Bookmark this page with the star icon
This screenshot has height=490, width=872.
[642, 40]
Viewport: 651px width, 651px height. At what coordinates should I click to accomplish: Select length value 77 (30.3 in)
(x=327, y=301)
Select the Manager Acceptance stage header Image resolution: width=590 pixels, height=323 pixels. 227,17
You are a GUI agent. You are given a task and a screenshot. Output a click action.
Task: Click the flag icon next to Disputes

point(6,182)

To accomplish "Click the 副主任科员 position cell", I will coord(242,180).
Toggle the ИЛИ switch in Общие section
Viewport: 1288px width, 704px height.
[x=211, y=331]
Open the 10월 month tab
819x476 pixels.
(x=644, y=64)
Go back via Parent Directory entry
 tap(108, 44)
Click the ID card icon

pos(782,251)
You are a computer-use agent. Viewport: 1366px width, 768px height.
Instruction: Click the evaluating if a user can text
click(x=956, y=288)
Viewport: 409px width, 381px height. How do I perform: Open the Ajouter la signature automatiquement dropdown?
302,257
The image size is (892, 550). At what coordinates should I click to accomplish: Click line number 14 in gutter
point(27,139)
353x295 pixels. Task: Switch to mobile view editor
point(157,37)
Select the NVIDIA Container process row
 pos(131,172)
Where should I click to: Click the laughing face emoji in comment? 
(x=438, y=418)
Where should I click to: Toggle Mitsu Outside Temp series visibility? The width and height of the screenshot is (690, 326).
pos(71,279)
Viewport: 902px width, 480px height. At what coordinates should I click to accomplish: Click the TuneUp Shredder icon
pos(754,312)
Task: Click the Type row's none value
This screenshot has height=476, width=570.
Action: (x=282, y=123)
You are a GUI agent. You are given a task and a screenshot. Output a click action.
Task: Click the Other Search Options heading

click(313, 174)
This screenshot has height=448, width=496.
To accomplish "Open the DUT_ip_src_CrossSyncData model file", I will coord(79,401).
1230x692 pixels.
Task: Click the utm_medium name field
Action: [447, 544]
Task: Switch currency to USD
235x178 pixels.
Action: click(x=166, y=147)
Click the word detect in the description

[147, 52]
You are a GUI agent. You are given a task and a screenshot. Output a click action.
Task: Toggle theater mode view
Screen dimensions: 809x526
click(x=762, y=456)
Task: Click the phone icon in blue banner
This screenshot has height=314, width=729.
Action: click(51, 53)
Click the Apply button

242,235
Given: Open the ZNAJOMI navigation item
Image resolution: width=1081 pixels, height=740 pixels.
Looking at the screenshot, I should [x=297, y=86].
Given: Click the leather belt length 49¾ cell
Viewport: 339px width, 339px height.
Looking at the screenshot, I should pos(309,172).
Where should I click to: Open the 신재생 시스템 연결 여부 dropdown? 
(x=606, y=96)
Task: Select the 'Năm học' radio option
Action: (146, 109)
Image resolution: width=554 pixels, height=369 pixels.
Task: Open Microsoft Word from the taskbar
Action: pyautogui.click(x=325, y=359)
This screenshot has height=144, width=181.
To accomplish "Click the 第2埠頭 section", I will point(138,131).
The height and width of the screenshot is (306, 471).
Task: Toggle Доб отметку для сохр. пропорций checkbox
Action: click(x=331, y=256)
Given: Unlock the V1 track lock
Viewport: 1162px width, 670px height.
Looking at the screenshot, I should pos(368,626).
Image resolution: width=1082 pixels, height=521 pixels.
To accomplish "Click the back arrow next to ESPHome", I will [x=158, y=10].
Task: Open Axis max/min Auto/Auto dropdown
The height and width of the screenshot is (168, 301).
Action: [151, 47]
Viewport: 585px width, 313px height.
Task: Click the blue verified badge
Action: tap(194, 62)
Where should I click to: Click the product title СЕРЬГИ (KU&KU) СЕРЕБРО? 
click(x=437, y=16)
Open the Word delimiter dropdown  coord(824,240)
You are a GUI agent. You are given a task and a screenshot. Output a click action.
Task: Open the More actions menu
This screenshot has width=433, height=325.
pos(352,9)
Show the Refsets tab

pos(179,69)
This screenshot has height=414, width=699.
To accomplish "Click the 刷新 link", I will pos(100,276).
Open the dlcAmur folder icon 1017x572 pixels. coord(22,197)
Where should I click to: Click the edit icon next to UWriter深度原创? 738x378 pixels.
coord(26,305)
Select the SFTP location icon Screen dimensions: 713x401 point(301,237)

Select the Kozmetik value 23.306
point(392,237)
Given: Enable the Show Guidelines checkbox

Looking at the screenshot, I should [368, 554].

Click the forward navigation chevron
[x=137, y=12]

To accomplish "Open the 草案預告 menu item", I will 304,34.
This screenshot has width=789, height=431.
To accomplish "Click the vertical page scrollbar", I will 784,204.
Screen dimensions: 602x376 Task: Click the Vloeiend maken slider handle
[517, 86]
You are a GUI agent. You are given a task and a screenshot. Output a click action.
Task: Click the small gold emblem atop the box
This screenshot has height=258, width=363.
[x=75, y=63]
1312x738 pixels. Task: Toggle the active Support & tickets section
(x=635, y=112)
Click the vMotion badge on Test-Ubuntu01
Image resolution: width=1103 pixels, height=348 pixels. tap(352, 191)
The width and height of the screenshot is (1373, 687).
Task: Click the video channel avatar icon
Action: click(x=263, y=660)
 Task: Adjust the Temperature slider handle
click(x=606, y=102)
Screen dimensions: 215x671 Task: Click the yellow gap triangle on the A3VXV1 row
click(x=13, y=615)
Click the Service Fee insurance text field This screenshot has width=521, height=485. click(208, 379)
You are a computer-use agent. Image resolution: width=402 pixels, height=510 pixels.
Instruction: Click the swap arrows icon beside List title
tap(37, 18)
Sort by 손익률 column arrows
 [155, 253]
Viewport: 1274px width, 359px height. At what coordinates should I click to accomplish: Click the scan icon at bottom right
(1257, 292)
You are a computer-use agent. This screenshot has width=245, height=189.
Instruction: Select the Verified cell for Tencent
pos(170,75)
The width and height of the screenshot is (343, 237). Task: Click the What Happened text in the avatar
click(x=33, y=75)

# AIM OF THE EXERCISE
Search the listing for the word "computer", and copy every line in which it is found.

# YOUR RESPONSE
You are a computer-use agent. Viewport: 1366px width, 768px height.
You are a computer-use agent. Image resolution: width=402 pixels, height=510 pixels.
You are a computer-use agent. This screenshot has width=245, height=189.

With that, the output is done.